- TRY IT
From the data below, return each line in which the string "will" is found.

[Stored records]
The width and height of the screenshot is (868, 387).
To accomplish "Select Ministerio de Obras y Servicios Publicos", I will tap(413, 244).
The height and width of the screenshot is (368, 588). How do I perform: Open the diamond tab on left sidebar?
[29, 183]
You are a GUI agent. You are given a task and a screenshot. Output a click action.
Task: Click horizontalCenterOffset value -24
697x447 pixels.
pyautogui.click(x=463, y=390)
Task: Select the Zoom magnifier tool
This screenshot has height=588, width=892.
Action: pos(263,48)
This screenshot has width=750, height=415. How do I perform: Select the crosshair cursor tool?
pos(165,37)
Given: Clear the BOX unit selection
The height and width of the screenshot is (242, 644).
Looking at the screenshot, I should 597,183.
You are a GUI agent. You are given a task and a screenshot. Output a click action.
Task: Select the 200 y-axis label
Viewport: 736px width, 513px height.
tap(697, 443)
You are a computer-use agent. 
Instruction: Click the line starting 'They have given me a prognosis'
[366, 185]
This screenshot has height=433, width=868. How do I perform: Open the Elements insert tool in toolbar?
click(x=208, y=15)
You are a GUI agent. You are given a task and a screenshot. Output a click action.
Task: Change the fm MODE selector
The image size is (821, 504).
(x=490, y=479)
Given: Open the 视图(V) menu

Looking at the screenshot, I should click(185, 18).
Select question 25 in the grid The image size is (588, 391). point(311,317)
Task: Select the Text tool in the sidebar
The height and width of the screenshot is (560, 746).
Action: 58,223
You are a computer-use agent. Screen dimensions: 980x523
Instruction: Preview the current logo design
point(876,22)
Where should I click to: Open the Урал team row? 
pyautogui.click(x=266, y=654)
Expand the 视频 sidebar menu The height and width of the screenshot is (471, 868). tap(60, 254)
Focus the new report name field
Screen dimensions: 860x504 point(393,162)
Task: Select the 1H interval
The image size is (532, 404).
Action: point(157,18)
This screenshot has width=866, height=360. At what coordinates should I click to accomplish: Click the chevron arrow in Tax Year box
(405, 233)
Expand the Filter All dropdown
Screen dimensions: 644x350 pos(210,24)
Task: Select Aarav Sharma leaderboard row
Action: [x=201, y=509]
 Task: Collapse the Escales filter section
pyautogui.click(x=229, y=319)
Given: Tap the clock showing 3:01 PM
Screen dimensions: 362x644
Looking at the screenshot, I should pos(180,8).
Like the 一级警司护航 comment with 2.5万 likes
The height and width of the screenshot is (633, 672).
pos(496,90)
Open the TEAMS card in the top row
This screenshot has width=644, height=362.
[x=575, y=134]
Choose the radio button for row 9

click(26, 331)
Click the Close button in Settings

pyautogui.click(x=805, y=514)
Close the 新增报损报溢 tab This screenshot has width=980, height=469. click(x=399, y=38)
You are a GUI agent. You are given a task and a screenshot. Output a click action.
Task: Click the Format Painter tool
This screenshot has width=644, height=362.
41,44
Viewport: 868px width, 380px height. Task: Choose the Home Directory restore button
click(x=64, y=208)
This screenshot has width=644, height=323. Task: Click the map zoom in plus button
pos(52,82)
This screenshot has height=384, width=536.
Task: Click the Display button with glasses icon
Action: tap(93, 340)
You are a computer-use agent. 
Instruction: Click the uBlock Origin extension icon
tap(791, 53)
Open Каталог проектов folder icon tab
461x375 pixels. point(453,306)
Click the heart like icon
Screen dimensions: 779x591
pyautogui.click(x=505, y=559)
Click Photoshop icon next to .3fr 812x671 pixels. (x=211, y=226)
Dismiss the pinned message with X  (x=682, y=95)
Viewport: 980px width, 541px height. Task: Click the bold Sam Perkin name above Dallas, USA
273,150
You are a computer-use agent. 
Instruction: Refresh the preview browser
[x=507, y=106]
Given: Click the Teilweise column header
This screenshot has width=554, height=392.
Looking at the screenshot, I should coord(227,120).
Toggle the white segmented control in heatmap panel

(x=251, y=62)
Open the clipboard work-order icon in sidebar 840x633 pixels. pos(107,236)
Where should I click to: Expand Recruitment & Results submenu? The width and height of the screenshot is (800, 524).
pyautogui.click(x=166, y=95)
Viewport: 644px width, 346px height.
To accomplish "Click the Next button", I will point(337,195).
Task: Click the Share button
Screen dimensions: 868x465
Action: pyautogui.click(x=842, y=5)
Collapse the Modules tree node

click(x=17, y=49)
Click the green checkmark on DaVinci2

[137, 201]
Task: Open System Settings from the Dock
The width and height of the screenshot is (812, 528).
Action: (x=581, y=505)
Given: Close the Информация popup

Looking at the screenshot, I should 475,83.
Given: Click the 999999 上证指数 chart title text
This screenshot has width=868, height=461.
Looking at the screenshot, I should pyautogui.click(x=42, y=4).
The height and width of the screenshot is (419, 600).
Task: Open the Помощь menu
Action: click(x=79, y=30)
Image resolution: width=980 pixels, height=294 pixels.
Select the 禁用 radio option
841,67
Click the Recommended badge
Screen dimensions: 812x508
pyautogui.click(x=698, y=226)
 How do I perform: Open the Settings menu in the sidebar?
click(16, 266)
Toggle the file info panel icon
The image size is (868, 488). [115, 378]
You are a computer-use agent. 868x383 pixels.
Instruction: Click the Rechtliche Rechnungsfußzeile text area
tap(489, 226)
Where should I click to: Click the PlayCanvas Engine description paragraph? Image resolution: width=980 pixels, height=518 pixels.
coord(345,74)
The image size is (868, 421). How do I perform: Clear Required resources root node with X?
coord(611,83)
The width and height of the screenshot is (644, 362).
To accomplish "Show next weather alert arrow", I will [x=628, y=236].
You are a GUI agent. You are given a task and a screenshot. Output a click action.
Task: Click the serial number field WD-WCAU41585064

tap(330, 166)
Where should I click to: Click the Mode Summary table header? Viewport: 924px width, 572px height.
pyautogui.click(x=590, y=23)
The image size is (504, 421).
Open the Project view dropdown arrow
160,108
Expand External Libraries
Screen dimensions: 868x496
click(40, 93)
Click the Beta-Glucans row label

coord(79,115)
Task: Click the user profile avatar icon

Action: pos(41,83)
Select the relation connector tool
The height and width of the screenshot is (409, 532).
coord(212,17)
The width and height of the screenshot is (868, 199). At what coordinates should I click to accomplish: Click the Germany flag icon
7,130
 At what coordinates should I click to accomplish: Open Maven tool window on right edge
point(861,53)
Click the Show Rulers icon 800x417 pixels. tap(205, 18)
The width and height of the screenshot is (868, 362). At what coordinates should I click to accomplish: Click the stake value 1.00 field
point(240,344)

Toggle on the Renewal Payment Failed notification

- TASK ANSWER
To accomplish "Select Ministerio de Obras y Servicios Publicos", I will tap(413, 244).
To accomplish "Click the Next button", I will point(337,195).
To accomplish "Show next weather alert arrow", I will [x=628, y=236].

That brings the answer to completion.